Heriknaz Tigranyan (Հերիքնազ Տիգրանյան; born 12 December 1971) is an Armenian politician, lawyer, and educator who currently serves in the National Assembly.

==Early life==

Heriknaz Tigranyan was born on 12 December 1971, in Pshatavan, Armenian Soviet Socialist Republic. She graduated from the Yerevan State University with a law degree in 1996.

==Career==

From 1996-2001, Tigranyan served as the head lawyer of the Armenian Language Inspectorate. She served as the chief specialist for the Legal Control Department of the Armenian Labor Inspectorate for the Ministry of Labor and Social Affairs, as the head of the Human Resources Department for the Ministry of Diaspora, and as the legal counselor for Anti-Corruption Center Transparency International, a non-governmental organization.

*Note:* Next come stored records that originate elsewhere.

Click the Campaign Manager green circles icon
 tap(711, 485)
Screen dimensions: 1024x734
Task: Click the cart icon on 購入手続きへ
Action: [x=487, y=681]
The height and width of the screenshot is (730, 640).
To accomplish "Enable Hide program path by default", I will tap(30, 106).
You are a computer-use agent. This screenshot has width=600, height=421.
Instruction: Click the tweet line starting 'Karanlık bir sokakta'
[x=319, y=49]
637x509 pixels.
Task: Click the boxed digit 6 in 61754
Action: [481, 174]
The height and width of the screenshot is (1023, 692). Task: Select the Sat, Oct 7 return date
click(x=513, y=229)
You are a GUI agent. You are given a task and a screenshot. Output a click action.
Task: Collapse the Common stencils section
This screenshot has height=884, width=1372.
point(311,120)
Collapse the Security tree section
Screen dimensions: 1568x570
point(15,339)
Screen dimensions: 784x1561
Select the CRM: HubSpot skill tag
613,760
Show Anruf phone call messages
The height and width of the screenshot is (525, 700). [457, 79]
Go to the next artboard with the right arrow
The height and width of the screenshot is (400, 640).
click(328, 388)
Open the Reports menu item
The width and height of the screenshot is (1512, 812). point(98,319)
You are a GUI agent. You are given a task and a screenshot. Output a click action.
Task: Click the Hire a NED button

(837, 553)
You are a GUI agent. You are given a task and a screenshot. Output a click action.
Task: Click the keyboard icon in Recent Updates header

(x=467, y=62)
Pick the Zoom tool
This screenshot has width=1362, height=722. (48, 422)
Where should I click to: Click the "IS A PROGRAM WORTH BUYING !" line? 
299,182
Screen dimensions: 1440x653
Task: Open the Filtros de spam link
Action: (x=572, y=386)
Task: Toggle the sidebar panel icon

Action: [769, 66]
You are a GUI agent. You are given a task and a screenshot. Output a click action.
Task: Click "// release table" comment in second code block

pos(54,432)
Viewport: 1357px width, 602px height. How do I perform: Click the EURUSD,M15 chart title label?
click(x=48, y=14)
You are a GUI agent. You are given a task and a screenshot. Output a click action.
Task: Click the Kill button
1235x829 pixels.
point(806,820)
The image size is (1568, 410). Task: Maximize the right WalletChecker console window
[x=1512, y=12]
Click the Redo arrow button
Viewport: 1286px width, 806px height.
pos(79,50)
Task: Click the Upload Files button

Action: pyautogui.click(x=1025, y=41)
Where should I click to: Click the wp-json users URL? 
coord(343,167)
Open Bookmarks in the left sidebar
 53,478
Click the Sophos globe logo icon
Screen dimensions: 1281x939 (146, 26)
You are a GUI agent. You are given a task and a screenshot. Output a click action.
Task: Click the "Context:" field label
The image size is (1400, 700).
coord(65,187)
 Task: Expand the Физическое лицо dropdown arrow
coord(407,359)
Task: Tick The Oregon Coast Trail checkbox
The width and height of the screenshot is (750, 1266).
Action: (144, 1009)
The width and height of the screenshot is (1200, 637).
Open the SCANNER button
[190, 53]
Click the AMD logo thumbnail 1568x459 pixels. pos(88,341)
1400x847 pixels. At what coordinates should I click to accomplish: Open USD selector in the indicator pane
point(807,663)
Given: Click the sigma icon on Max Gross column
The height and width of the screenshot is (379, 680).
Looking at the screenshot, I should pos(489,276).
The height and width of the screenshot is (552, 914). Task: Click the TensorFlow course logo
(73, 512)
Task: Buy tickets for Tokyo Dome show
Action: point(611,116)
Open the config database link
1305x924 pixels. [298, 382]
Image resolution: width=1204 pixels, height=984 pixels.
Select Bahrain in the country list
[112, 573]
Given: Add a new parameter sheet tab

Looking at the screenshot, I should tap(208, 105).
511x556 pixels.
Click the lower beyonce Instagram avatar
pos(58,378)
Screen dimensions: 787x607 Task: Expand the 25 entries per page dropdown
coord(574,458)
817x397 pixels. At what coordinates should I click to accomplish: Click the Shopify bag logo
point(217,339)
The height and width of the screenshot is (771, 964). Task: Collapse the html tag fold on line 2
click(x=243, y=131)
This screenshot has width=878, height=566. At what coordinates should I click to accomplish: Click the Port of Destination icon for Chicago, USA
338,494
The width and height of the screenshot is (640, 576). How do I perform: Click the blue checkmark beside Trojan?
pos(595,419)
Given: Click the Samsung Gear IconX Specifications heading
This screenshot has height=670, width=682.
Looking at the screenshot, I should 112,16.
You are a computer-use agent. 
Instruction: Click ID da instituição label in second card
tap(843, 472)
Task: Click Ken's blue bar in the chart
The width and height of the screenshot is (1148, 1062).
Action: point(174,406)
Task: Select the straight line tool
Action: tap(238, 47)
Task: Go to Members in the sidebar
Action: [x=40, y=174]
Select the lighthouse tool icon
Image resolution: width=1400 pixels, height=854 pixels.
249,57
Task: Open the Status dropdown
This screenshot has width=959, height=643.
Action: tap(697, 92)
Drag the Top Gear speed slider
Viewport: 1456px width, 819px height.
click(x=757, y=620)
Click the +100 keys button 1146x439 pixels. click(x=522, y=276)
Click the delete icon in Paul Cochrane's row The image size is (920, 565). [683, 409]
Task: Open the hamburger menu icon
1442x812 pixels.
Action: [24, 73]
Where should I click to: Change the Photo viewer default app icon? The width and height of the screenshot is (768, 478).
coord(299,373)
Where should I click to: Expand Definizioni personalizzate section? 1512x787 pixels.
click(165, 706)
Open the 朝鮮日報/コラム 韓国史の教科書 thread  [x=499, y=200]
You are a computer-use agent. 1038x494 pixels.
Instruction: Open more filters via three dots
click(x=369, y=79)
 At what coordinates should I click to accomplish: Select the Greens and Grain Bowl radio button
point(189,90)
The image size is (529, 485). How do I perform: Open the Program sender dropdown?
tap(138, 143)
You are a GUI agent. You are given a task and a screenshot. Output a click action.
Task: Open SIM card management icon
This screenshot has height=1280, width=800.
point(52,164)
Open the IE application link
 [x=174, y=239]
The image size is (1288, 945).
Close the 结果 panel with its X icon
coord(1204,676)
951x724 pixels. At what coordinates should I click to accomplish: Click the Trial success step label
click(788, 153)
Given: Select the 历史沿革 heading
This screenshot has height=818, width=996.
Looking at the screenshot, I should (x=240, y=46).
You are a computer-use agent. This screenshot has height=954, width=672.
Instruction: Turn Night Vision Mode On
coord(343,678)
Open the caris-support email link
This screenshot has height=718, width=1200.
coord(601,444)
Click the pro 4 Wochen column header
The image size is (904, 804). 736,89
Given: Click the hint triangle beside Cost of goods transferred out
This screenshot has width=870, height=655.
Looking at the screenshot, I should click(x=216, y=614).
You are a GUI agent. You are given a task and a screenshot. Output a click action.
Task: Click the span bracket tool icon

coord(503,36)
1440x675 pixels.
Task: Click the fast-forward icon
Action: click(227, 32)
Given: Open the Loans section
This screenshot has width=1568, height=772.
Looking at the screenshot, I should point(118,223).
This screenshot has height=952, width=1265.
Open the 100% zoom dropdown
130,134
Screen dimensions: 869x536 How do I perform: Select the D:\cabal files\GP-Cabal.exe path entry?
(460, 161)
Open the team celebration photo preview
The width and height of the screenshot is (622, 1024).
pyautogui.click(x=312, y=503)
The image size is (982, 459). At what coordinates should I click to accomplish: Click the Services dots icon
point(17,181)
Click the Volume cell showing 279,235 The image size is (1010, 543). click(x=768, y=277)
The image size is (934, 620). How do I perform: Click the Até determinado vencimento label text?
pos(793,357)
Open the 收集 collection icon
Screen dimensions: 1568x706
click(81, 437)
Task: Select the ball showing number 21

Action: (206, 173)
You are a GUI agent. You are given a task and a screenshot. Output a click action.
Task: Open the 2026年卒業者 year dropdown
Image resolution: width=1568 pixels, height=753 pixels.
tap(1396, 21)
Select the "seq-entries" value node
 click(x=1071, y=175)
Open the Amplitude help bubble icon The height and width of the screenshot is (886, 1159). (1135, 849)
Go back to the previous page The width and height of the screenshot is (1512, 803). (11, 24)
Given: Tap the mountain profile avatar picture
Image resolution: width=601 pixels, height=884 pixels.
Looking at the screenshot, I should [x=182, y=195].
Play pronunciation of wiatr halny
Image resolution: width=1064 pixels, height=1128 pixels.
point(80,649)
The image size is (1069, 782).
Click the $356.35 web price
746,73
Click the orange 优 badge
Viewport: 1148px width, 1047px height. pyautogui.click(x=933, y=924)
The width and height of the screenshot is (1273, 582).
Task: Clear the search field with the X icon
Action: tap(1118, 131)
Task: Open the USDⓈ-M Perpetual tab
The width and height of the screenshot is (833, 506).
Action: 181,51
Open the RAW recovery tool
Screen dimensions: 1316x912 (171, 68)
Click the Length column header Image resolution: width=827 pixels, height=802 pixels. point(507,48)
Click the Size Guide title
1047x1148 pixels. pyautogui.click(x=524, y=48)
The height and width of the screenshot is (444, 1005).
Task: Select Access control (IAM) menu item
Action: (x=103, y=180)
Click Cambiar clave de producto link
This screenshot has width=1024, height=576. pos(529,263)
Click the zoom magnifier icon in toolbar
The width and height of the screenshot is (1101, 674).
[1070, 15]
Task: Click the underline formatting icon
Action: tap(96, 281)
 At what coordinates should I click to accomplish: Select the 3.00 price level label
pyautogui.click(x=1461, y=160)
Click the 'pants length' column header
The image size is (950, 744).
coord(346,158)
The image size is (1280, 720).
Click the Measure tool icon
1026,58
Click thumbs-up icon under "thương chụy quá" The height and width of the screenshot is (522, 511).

Tigranyan has worked as a lecturer at the State Engineering University of Armenia, Police Academy of Armenia, Law Institute of the Ministry of Justice of Armenia, and the Law School of Advocates of Armenia. She has also worked as a civic trainer for the International Foundation for Electoral Systems and the non-government organization Center for Public Dialogues and Initiatives.

===National Assembly===

On 9 December 2018, Tigranyan was elected to the National Assembly as a member of the My Step Alliance. During her tenure in the National Assembly she has served on the Standing Committee on Health Care and Social Affairs and as deputy chair of the committee. From 17-20 February 2020, she served as a member of an Armenian delegation led by Ararat Mirzoyan to Denmark.